Ganz offiziell könnte der deutsche Radarsatellit TerraSAR-X schon seit über einem halben Jahr außer Dienst sein, denn solange hat er bereits seine vorgesehene Lebensdauer hinter sich gelassen. Doch die Ingenieure des Deutschen Zentrums für Luft– und Raumfahrt (DLR) haben dem Satelliten im Vorruhestand sogar noch ein Funktions-Upgrade verpasst.
So haben die Forscher dem am 15. Juni 2007 gestarteteten TerraSAR einen neuen Modus beigebracht: TerraSAR-X kann jetzt auch Bildstreifen mit einer Breite von über 200 Kilometern aufnehmen.
"Dazu tastet der Satellit dieses große Gebiet durch vielfaches, enorm schnelles Schwenken des Radarstrahls quer zur Flugrichtung in mehreren Schritten ab", erläutert DLR-Missionsmanager Stefan Buckreuß. Die Aufnahme der Deutschen Bucht beispielsweise zeigt die friesischen Inseln von Borkum bis Wangerooge und unter anderem die Städte Wilhelmshaven und Bremen.
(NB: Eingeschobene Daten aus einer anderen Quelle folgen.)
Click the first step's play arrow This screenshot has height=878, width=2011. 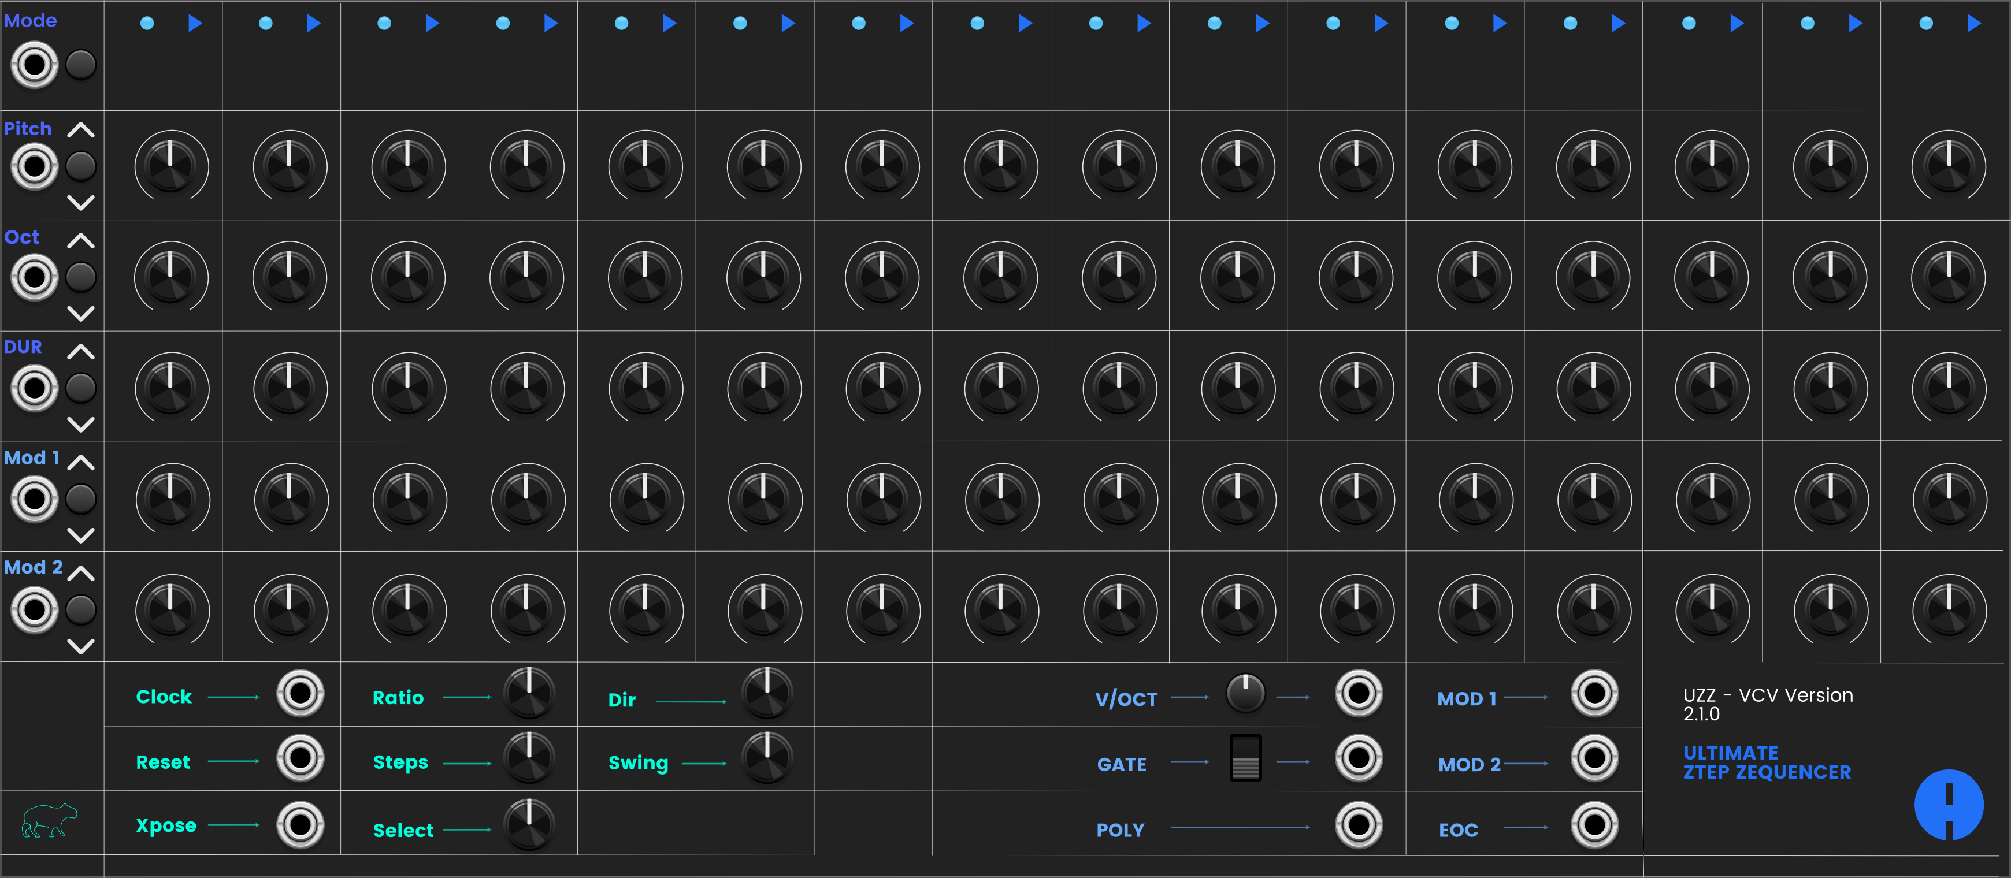pos(195,23)
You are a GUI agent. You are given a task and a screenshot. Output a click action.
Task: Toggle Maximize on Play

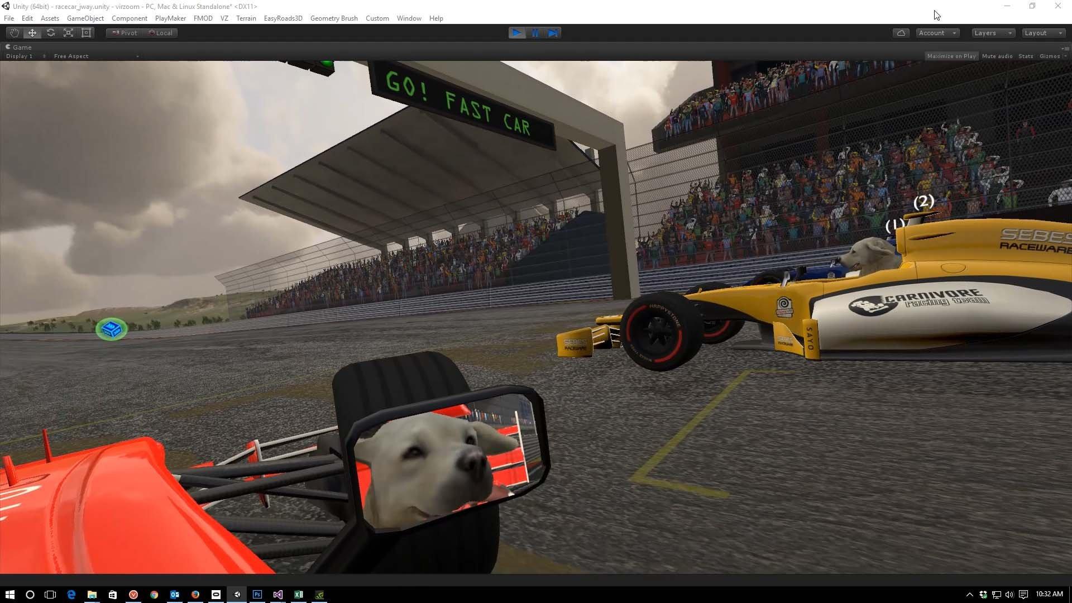point(951,56)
Der neue "Weitwinkel"-Modus ist vor allem für Meeresforscher spannend, die damit Tidenhub, Veränderungen im Wattenmeer, Schiffsbewegungen, Wellenmuster, Eisbewegungen oder auch Windaufkommen untersuchen können.
Ozeanographie profitiert von größeren Blickfeldern
Über 120.000 Bilder hat der Radarsatellit TerraSAR-X seit seinem Start bereits geliefert. Bisher waren die Bildstreifen des TerraSAR-X-Satelliten aber auf eine Breite von 100 Kilometern beschränkt. "Zum ersten Mal haben wir nun eine Aufnahme der kompletten Deutschen Bucht von Osten nach Westen zu einem Zeitpunkt und in hoher Auflösung", betont Dr. Susanne Lehner.
Das freifallende Watt und seine Priele zwischen den einzelnen Inseln und der Küste, der hohe Wasserstand in der Elbmündung und bei Sylt – für die Ozeanographin bietet die Radaraufnahme aus über 500 Kilometern Höhe zahlreiche Informationen. Weiter nördlich schaut der Satellit auf Sylt und mehrere Windparks mit Windkrafträdern, die sich als geometrisch angeordnete helle Punkte auf der Schwarz-Weiß-Aufnahme zeigen.
Auch einzelne Schiffe sind auf den Radaraufnahmen erkennbar, so dass mit einer Auflösung von 40 Metern im sogenannten Wide-ScanSAR-Mode auch die Schiffsrouten verfolgt werden können. Eines sieht man auf den ersten Testaufnahmen zum Glück allerdings nicht – "Wir können keine Ölverschmutzung in der Deutschen Bucht feststellen – diese würden sich auf der Aufnahme deutlich abzeichnen, wenn sie vorhanden wären", erläutert DLR-Wissenschaftlerin Susanne Lehner. Bei Plattformen in der nördlichen Nordsee hingegen stießen die Wissenschaftler über die Auswertung von Satellitenbildern bereits auf solche Ölverschmutzungen.
Betrieb von TerraSAR-X verlängert – Treibstoff bis 2015
DLR-Wissenschaftlerin Dana Floricioiu nutzt die Aufnahmen, um beispielsweise das Kalben von Eisbergen oder die Bewegung der Gletscher zu untersuchen. "Der neue Modus ermöglicht es, weiträumig glaziologische Prozesse zu beobachten und Eisstrukturen zu kartieren." Mit Aufnahmen in Zeitabfolgen beobachtet die Wissenschaftlerin auch die Risse, die im Eis entstehen, bevor ein Eisberg sich von der Eismasse löst. In der Pine Island Bay in der Antarktis hat Floricioiu den Eisberg B22A im Blick, der mit seinen 81,5 mal 44,4 Kilometern ein Überbleibsel eines noch größeren Eisbergs aus dem Jahr 2002 ist.
"Mit dem neuen Modus haben die Wissenschaftler auf einen Schlag einen sehr guten Überblick über ein großes Gebiet", betont Missionsmanager Stefan Buckreuß. Für die Ingenieure und Wissenschaftler ist diese neue Aufnahmetechnik, die ursprünglich für die Mission gar nicht vorgesehen war, ein weiterer Grund dafür, dass der Satellit im All noch nicht in Rente gehen wird: "Der technische Zustand von TerraSAR-X ist sehr gut, und die Treibstoffreserven erlauben noch einen Betrieb bis mindestens 2015."